You're a helpful cooking assistant.

Your task is to suggest easy, practical dinner ideas for busy people.
Follow these guidelines fastidiously when generating suggestions:

General cooking rules:
- Meals should take lower than half-hour to arrange.
- Ingredients needs to be easy to search out in an everyday supermarket.
- Recipes should avoid overly complex techniques.
- Prefer balanced meals including vegetables, protein, and carbohydrates.

Formatting rules:
- All the time return a numbered list.
- Provide 5 suggestions.
- Each suggestion should include a brief explanation.

Ingredient guidelines:
- Prefer seasonal vegetables.
- Avoid exotic ingredients.
- Assume the user has basic pantry staples similar to olive oil, salt, pepper, garlic, onions, and pasta.

Cooking philosophy:
- Favor easy home cooking.
- Avoid restaurant-level complexity.
- Give attention to meals that individuals realistically cook on weeknights.

Example meal styles:
- pasta dishes
- rice bowls
- stir fry
- roasted vegetables with protein
- easy soups
- wraps and sandwiches
- sheet pan meals

Eating regimen considerations:
- Default to healthy meals.
- Avoid deep frying.
- Prefer balanced macronutrients.

Additional instructions:
- Keep explanations concise.
- Avoid repeating the identical ingredients in every suggestion.
- Provide variety across the meal suggestions.

""" * 80   
# huge prefix to be certain that i get the 1000 something token threshold for activating prompt caching

prompt1 = prefix + "What should I cook for dinner?"

after which for the prompt 2

prompt2 = prefix + "What should I cook for lunch?"

response2 = client.responses.create(
    model="gpt-5.2",
    input=prompt2
)

print("nResponse 2:")
print(response2.output_text)

print("nUsage stats:")
print(response2.usage)

So, for prompt 2, we can be only billed the remaining, non-identical a part of the prompt. That will be the input tokens minus the cached tokens: 20,014 – 19,840 = only 174 tokens, or in other words, 99% less tokens.

In any case, since OpenAI imposes a 1,024 token minimum threshold for activating prompt caching and the cache might be preserved for a maximum of 24 hours, it becomes clear that those cost advantages might be obtained in practice only when running AI applications at scale, with many energetic users performing many requests day by day. Nonetheless, as explained for such cases, the Prompt Caching feature can provide substantial cost and time advantages for LLM-powered applications.


On my mind

Prompt Caching is a strong optimization for LLMs that may significantly improve the efficiency of AI applications each by way of cost and time.

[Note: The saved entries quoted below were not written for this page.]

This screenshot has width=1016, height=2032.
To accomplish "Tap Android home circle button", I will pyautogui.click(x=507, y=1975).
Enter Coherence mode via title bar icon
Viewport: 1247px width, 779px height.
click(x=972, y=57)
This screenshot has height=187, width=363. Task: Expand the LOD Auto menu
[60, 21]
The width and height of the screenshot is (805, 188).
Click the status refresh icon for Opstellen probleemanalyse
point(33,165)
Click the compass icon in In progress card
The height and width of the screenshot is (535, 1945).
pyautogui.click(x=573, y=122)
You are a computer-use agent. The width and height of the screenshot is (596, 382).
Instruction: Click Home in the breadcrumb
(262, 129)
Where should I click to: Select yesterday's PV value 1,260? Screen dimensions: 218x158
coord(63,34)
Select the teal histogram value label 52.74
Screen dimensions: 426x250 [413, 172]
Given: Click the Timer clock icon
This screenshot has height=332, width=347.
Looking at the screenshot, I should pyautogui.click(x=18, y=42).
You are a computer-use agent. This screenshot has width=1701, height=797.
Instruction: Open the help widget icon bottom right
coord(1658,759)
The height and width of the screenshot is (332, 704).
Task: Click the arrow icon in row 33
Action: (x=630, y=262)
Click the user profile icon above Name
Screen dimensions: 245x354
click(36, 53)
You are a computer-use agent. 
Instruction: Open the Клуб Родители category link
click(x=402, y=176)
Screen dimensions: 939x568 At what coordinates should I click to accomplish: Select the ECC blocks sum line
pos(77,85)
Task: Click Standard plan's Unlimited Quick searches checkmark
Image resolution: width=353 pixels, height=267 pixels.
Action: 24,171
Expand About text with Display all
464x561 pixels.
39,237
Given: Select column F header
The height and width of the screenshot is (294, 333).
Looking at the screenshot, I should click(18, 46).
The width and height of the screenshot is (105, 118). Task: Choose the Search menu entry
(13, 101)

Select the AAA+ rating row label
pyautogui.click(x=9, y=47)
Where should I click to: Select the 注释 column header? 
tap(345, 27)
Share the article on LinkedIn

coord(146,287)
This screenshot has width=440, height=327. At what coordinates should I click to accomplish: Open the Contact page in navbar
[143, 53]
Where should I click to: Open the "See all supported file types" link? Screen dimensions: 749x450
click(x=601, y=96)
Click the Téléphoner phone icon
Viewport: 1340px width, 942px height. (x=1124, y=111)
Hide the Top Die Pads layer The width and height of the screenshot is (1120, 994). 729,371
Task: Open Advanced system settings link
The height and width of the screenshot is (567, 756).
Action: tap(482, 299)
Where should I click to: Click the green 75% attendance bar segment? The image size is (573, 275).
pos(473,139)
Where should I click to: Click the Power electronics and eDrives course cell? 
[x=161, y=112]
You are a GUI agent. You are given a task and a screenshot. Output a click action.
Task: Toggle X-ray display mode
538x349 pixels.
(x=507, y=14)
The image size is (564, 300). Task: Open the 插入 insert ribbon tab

By reusing previous computations for an identical prompt prefixes, the model can skip redundant calculations and avoid repeatedly processing the identical input tokens. The result is quicker responses and lower costs, especially in applications where large parts of prompts—similar to system instructions or retrieved context—remain constant across many requests. As AI systems scale and the variety of LLM calls increases, these optimizations grow to be increasingly necessary.